======== Records for this exercise

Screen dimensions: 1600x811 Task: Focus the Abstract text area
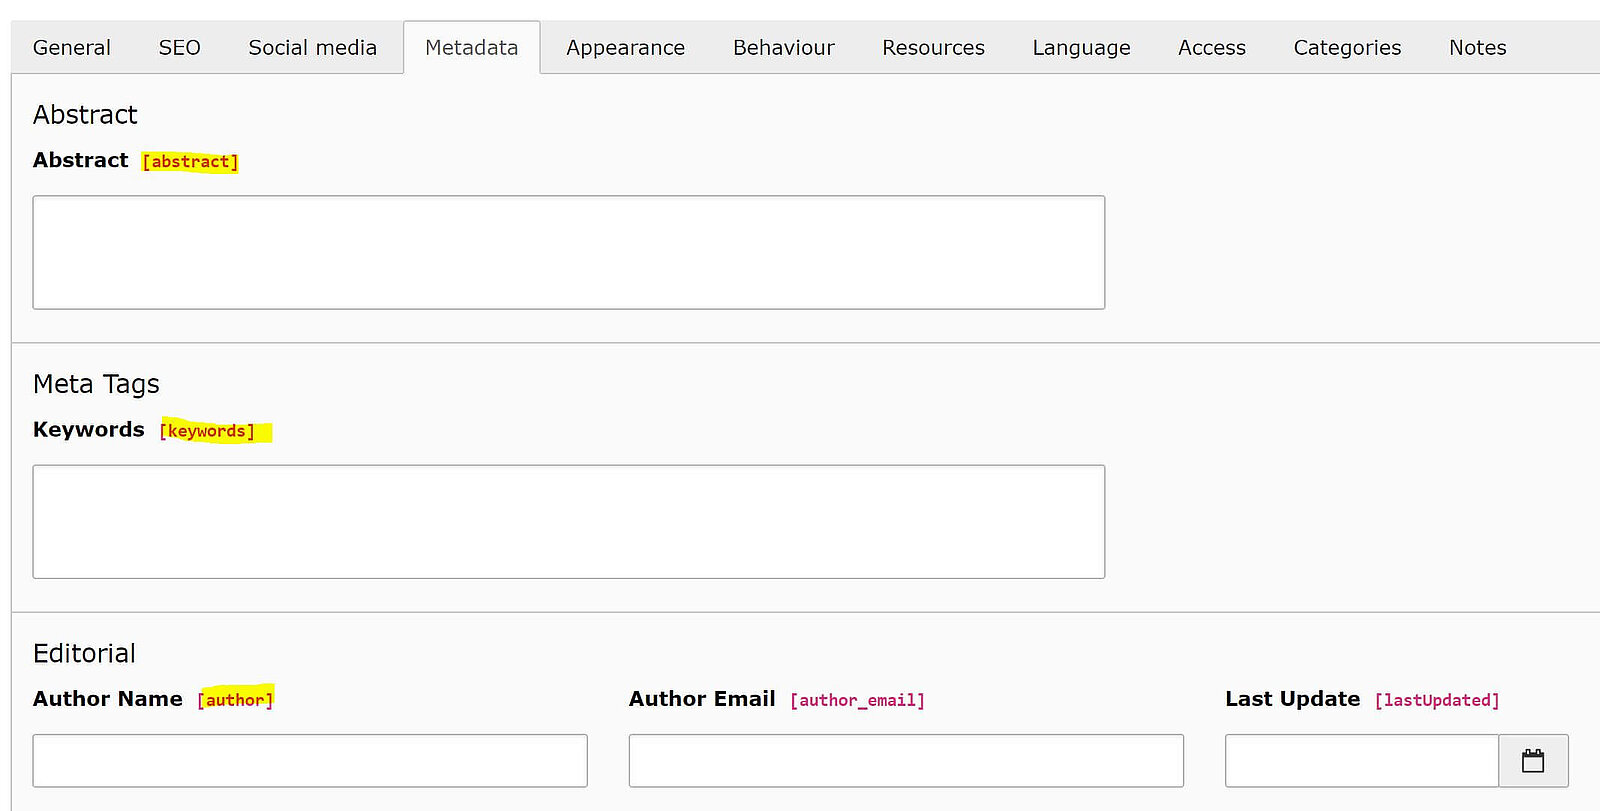pos(568,252)
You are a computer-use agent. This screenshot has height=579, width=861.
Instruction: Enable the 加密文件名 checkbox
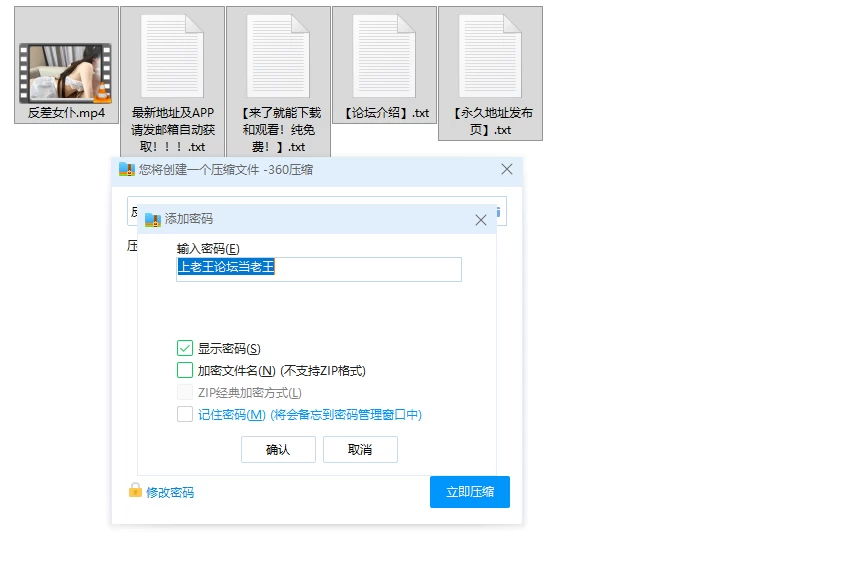(185, 370)
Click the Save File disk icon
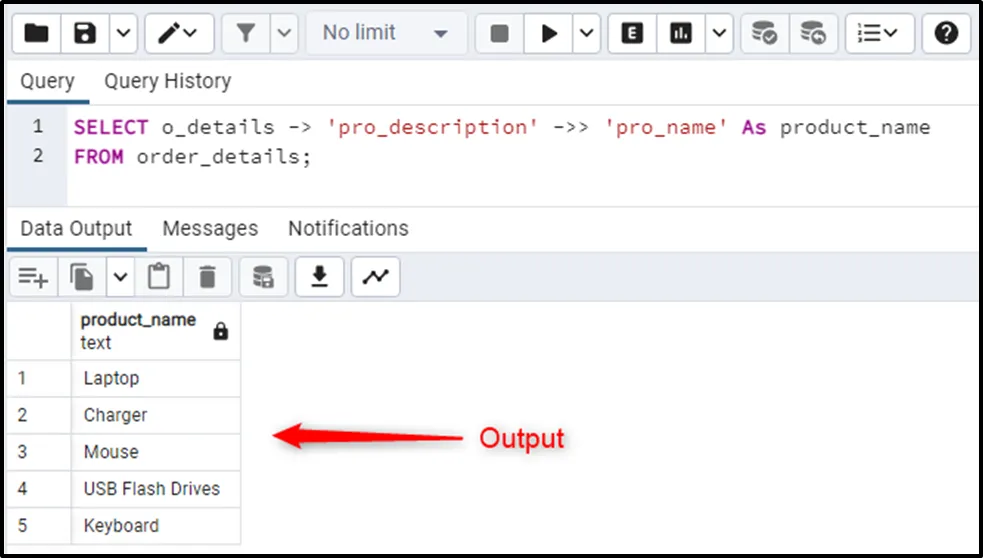This screenshot has width=983, height=558. [85, 33]
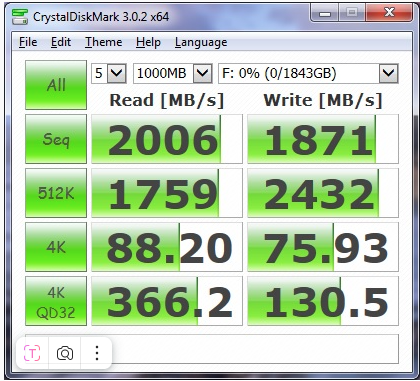420x381 pixels.
Task: Open the F: drive selection dropdown
Action: click(x=308, y=73)
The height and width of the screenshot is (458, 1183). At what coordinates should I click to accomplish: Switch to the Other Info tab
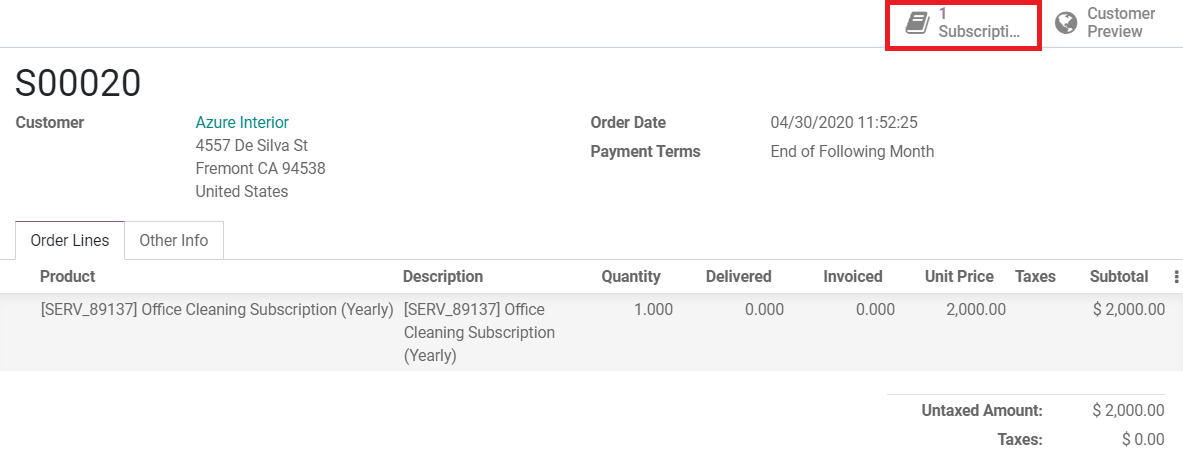(174, 241)
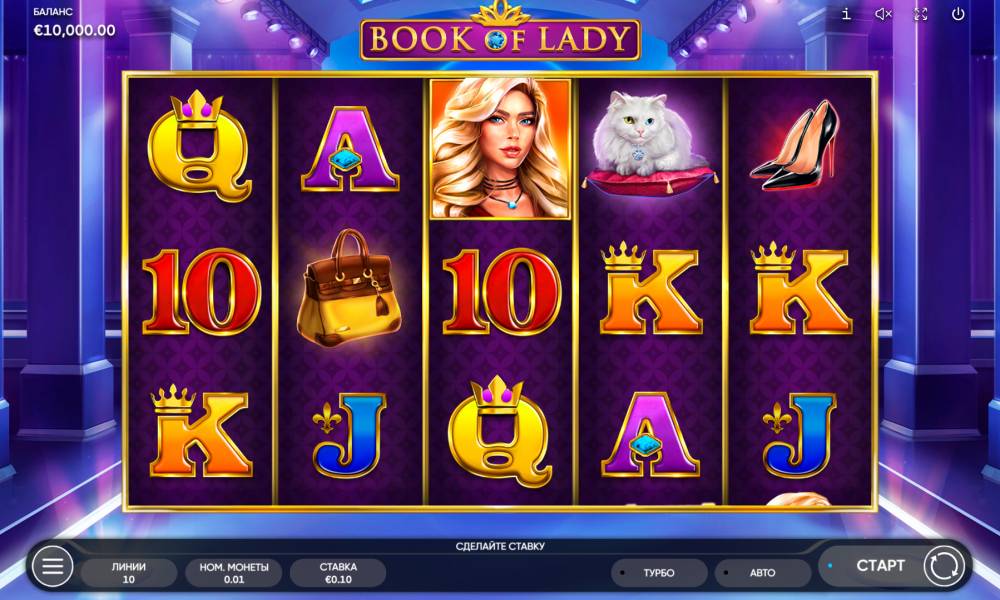Open the hamburger menu button

coord(52,566)
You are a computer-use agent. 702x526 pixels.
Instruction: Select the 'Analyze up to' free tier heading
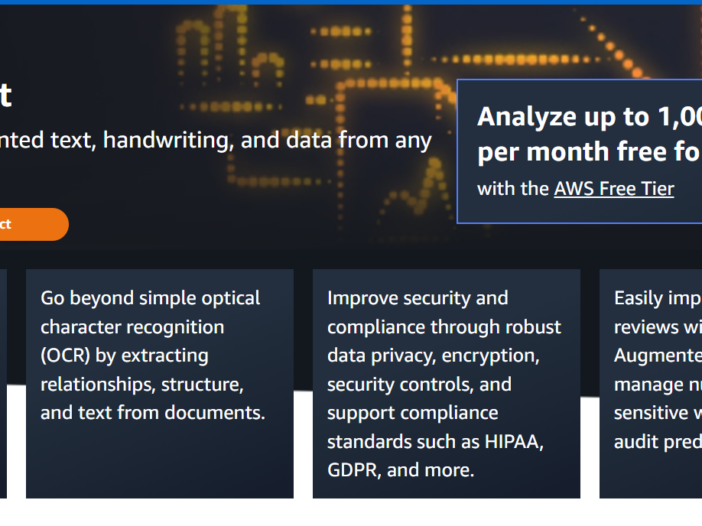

================

(Exercise)
Determine, please, how many lines hold "computer" in the records, and give that number by itself.

(Response area)
2